A Nikon D600 camera on display Photo: CFP
Japan's leading camera maker Nikon Corp said it will treat problems with its D600 single-lens reflex cameras (SLRs) "seriously" on early Sunday, after China Central Television (CCTV) slammed the company in its annual program on Saturday, March 15, the World Consumer Rights Day.
It said on late Sunday that it provides free checks and cleaning services to D600 users, replacement for the shutter or other parts, and will take further measures according to Chinese law if the problem persists, without elaborating on the details.
It did not mention though if it would compensate consumers who have experienced dust continually falling onto their cameras' CMOS sensors despite repeated repairs at Nikon service outlets.
Following the CCTV report, the Huangpu Branch of Shanghai Administration for Industry and Commerce (SAIC) ordered the company, which has its China headquarters in Shanghai, to pull all its D600 models off the shelves on Sunday.
The Nikon D600 is a high-pixel, full frame flagship model the company rolled out in September 2012 with a price tag of about 13,000 yuan ($2,100).
Over 48,000 D600 models have been sold nationwide since being released.

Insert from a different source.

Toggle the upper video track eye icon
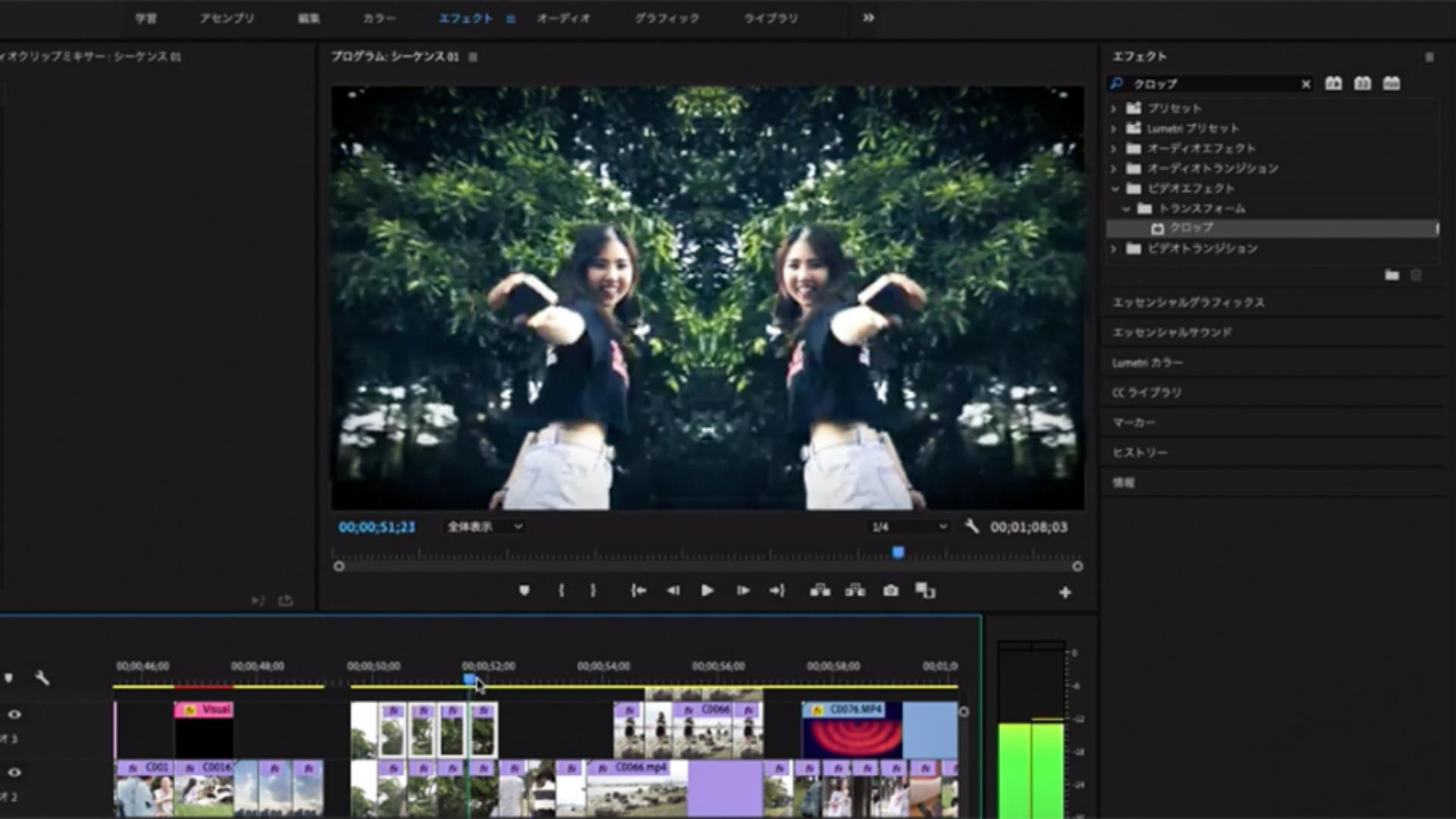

Since October 2013, there have been 300 to 400 maintenance and repair requests filed each month at Nikon service outlets nationwide, according to SAIC.
Nikon said on its Sina Weibo account that it took the CCTV report on the World Consumer Rights Day seriously and it will engage the issue proactively at its service outlets across the country following guidelines it posted in an announcement on its official Chinese website on February 22.
The company promised free cleaning of the camera in that announcement but did not say whether the D600 has defects or whether consumers can ask for a refund.
Although Nikon has denied the D600 has any defects on several occasions, the company has been replacing the shutter, an important component of the camera, sent to service centers by consumers, calling it "preventive maintenance," CCTV reported.
In an online poll conducted by news portal sina.com after the CCTV report on D600, 71.1 percent of the 4,925 surveyed said they had experienced black dots problems on their D600. Only less than 10 percent said their cameras were fine.
When asked whether they would like the company to exchange the troubled D600 with the newer D610 model, 63.6 percent said yes.
Since the product hit the market, consumers who bought the model have been complaining about black dots, sometimes up to several dozens, appearing on the pictures they took, according to the CCTV report.
Many consumers went to Nikon's service outlets for repair, but this was mostly not effective, as black dots often reappeared right away after the cleaning service, CCTV reported, citing frustrated consumers.
Some D600 customers in the US have also experienced the same problem, according to CCTV. They are reportedly preparing to file a lawsuit and ask for compensation from Nikon.
Many online shopping platforms including jd.com and tmall.com, have reportedly removed the Nikon D600 from their catalogues.
Consumers are entitled to ask for a refund or product change if their purchased product has been repaired twice and still has problems within the warranty period, according to Chinese law.